*Passage to read:*
>> Begin

Crypto Industry News:

Central banks of Canada, Great Britain, Japan, the European Union, Sweden and Switzerland formed a group with the Bank for International Settlements (BIS) to jointly study the central bank's digital currencies (CBDC).

According to a press release published by the Bank of England, these institutions will share their experiences with other members of the group, investigating the potential use of CBDC in their jurisdictions.

"The group will assess the use of CBDC; economic choices, economic, functional and technical design, including cross-border interoperability, will also share knowledge about new technologies. It will closely coordinate cooperation with relevant institutions and fora - in particular the Financial Stability Board and "Payments and Market Infrastructures Committee (CPMI)" - we read in a statement.

The research group will be co-chaired by the head of BIS Innovation Hub, Benoit Coeure, and Jon Cunliffe, deputy governor of the Bank of England and chairman of the Payments and Market Infrastructure Committee. The group will include senior representatives of participating central banks and BIS.

>> End

*Supplied data:*

>> Begin

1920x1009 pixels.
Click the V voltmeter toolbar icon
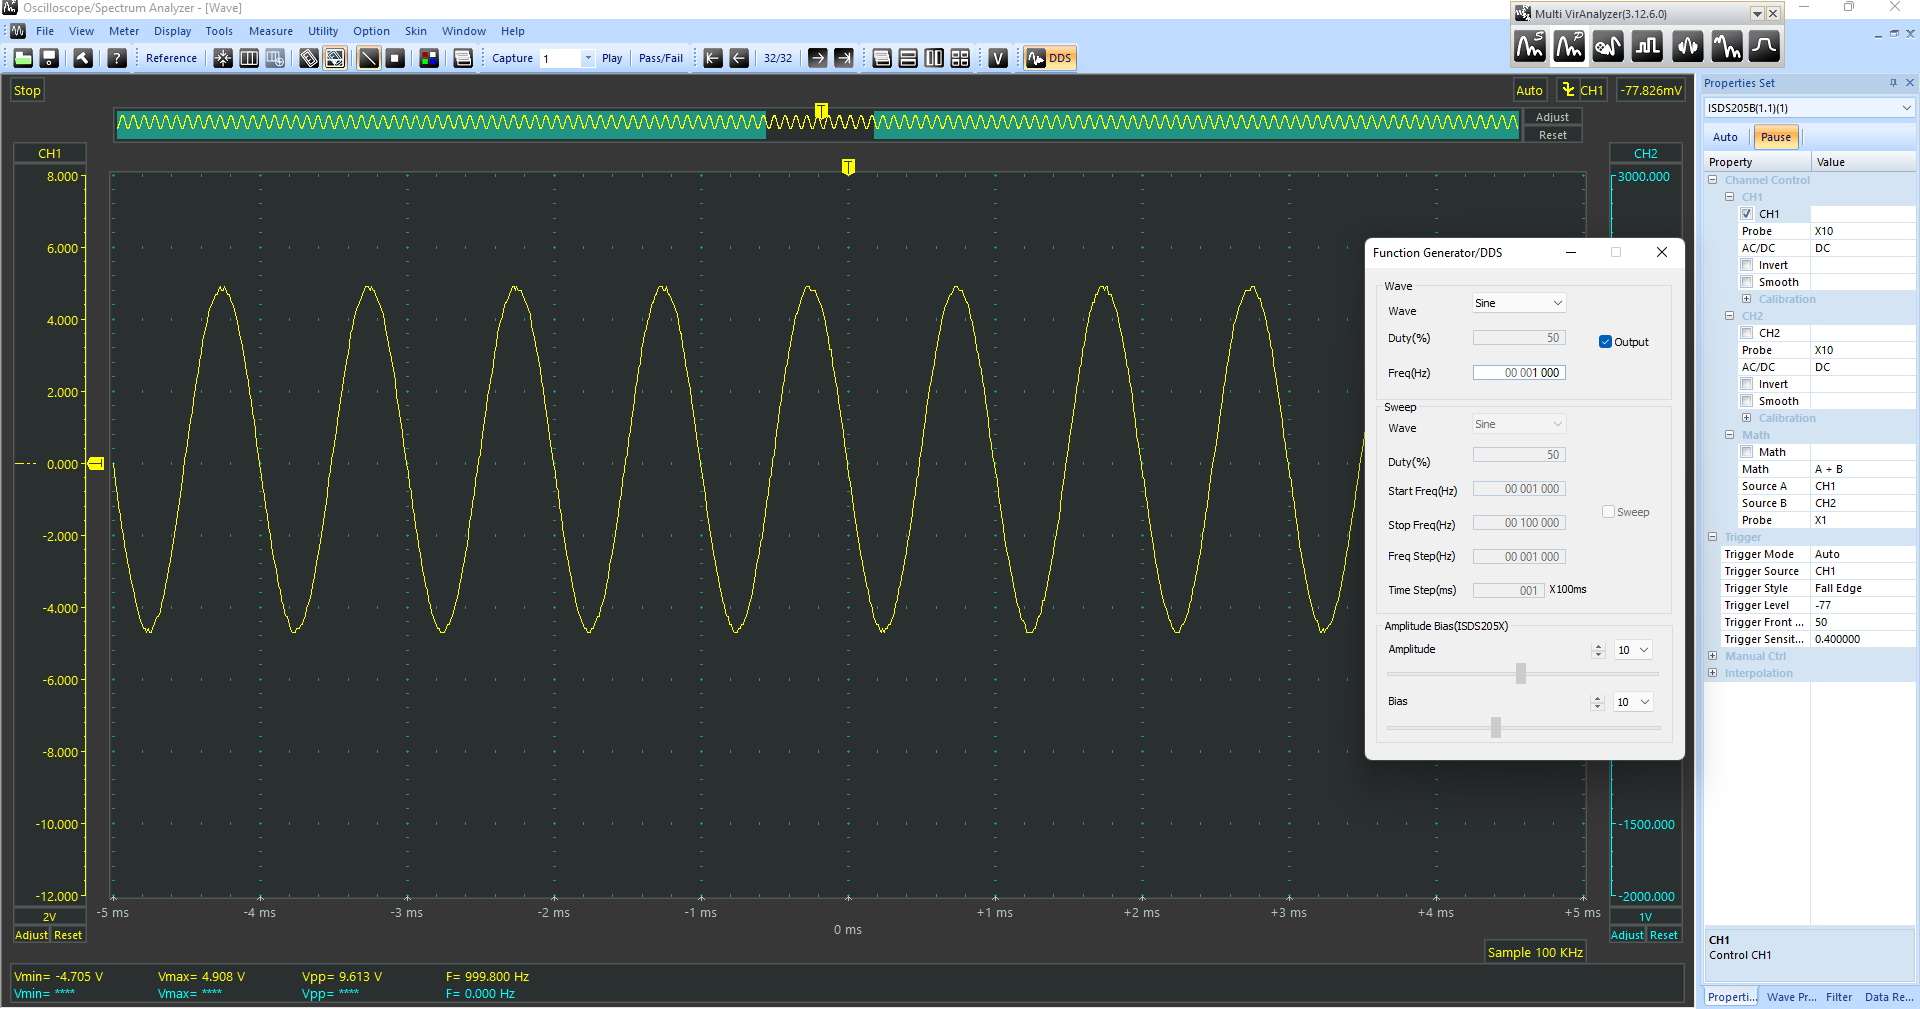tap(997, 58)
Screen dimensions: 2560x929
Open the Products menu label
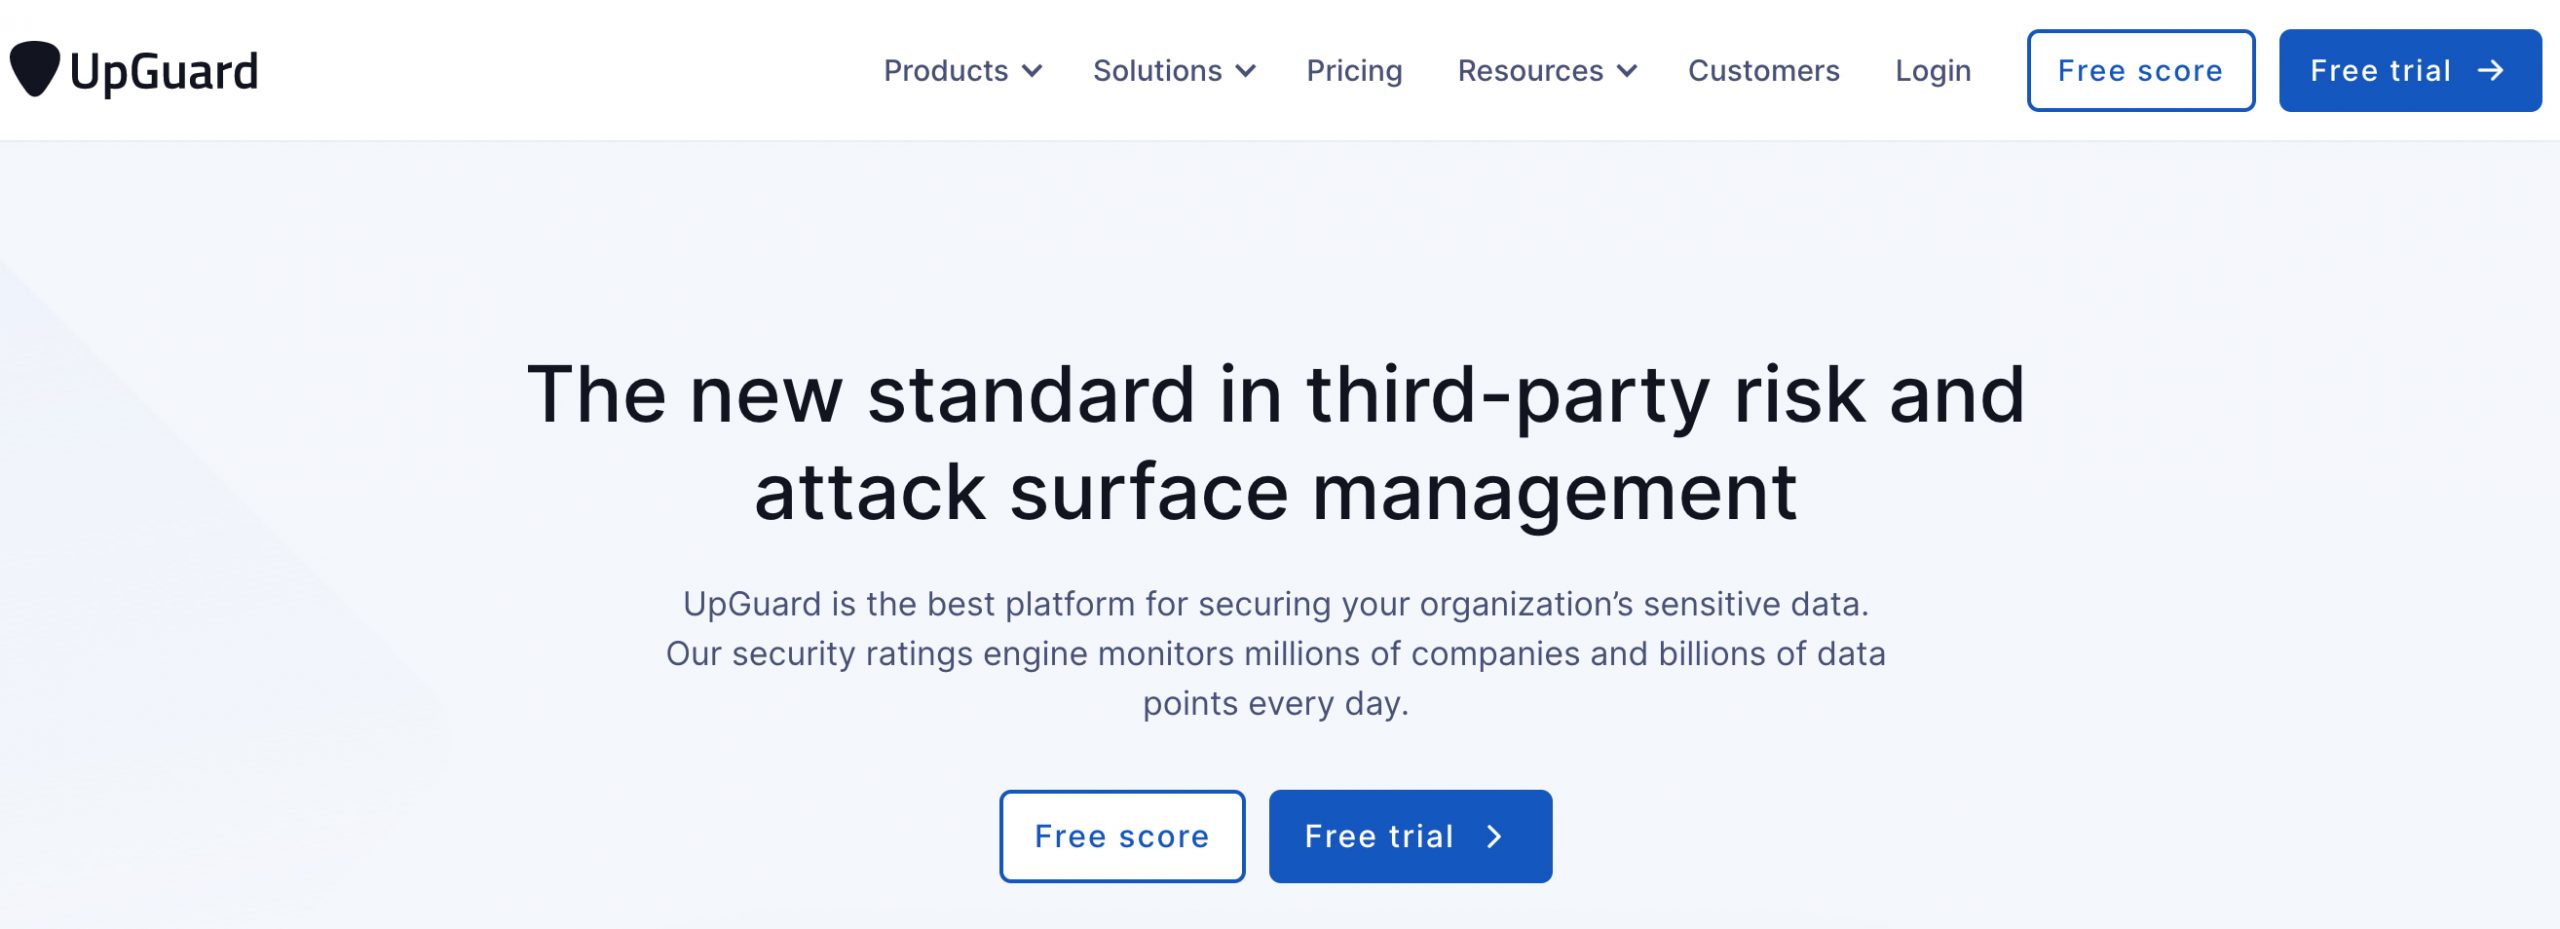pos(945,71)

>> End
>> Begin

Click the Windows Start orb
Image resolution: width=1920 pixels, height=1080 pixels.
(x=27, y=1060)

>> End

*Requirement:* Edit the central bank digital currency news item above: reproduce it starting at "Central banks of" and ending at "digital currencies (CBDC).", with "Sweden" swapped for "Norway".

*Reply to the exercise:*
Central banks of Canada, Great Britain, Japan, the European Union, Norway and Switzerland formed a group with the Bank for International Settlements (BIS) to jointly study the central bank's digital currencies (CBDC).